| Extract provided |

- Directed by: Andrew Marton
- Written by: Lawrence P. Bachmann Jerry Davis
- Produced by: Richard Goldstone
- Starring: Gene Kelly Pier Angeli Richard Egan
- Cinematography: Václav Vích
- Edited by: Ben Lewis
- Music by: Rudolph G. Kopp
- Production company: Metro-Goldwyn-Mayer
- Distributed by: Loew's Inc.
- Release date: August 29, 1952 (New York);
- Running time: 96 minutes
- Country: United States
- Language: English
- Budget: $1,005,000
- Box office: $1,485,000

= The Devil Makes Three (film) =

1952 film by Andrew Marton

The Devil Makes Three is a 1952 American thriller film noir directed by Andrew Marton and starring Gene Kelly, Pier Angeli and Richard Egan.

==Plot==
Former Eighth Air Force bomber crewman Captain Jeff Eliot returns to Germany in 1947 to visit the family who rescued and hid him from the Nazis after his plane was downed over Munich in World War II. He learns that most of the family was killed by an American air raid. The only survivor is the daughter, Wilhelmina "Willie" Lehrt, who is working as a hostess in a nightclub and hates Americans. However, Eliot romances Willie and in his time at the nightclub, he develops a friendship with a comic named Heisemann.

Heisemann has secret ties to an underground Nazi revivalist movement. When Eliot discovers the truth, he informs his superiors, who order him to continue his relationship with Willie to learn more about Heisemann's operation.

==Cast==
- Gene Kelly as Captain Jeff Eliot
- Pier Angeli as Wilhelmina "Willie" Lehrt
- Richard Rober as Colonel James Terry
- Richard Egan as Captain Parker
- Claus Clausen as Heisemann
- Wilfried Seyferth as Hansig
- Margot Hielscher as Bar Singer
- Annie Rosar as Mrs. Keigler
- Harold Benedict as Sgt. at Airport
- Otto Gebühr as Mr. Nolder
- Gertrud Wolle as Mrs. Nolder
- Heinrich Gretler as Keigler
- Charlotte Flemming as	Girl in Telephone Booth
- Charles Gordon Howard as Lt. Farris
- Bum Krüger as Oberlitz
- Claus Lombard as Waiter
- Iván Petrovich as Sigmund Neffs
- Sepp Rist as 	Customs Official - German
- Michael Tellering as 	Ernst Haltmann
- Ruth Megary as Waitress

== Production ==
The film's climax takes place in Berchtesgaden, and the scenes in which Heisemann is chased through the rubble were filmed inside the ruins of Hitler's house just before its final demolition by the German government. In the scene's final frame, Heisemann stands facing his captors in the notorious huge picture window of the house.

==Reception==
In a contemporary review for The New York Times, critic Howard Thompson called the film "a synthetic, pallid and erratic endeavor" and wrote: "Jerry Davis' script is a predictable and rather sluggish account of a tender post-war romance ... which sags tediously in a welter of starry-eyed conversation and adds up to little more than a Continental Western."

According to MGM records, the film earned $743,000 in the U.S. and Canada and $742,000 elsewhere, resulting in a loss of $57,000.

| Exercise tasks |
a - Using the article on The Devil Makes Three, answer each question:
(i) Who did the cinematography?
(ii) Inside what building were the scenes of Heisemann being chased through the rubble filmed?
(iii) Which actor plays Heisemann?
b - According to the article on The Devil Makes Three, why does Eliot keep up his relationship with Willie after he discovers the truth about Heisemann?
c - Do these statements agree with the article on The Devil Makes Three? For each, answer yes or no and quote the words that decide it.
(i) The film made money for MGM.
(ii) Willie hates Americans.
(iii) Eliot's plane was downed over Berlin.

| Extracted data |
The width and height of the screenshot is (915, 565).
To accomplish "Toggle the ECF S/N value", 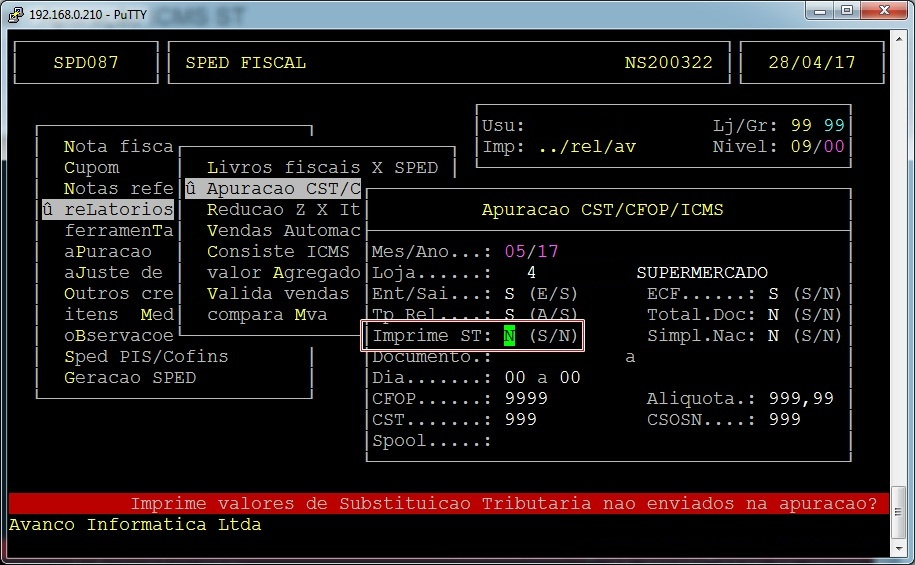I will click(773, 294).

==

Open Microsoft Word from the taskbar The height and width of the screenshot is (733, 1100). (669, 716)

| Task-by-task solutions |
a -
(i) Václav Vích
(ii) The ruins of Hitler's house in Berchtesgaden
(iii) Claus Clausen

b - He tells his superiors about Heisemann's ties to an underground Nazi revivalist movement. They order him to continue the relationship so he can learn more about Heisemann's operation.

c -
(i) No: "resulting in a loss of $57,000."
(ii) Yes: "who is working as a hostess in a nightclub and hates Americans."
(iii) No: "after his plane was downed over Munich in World War II."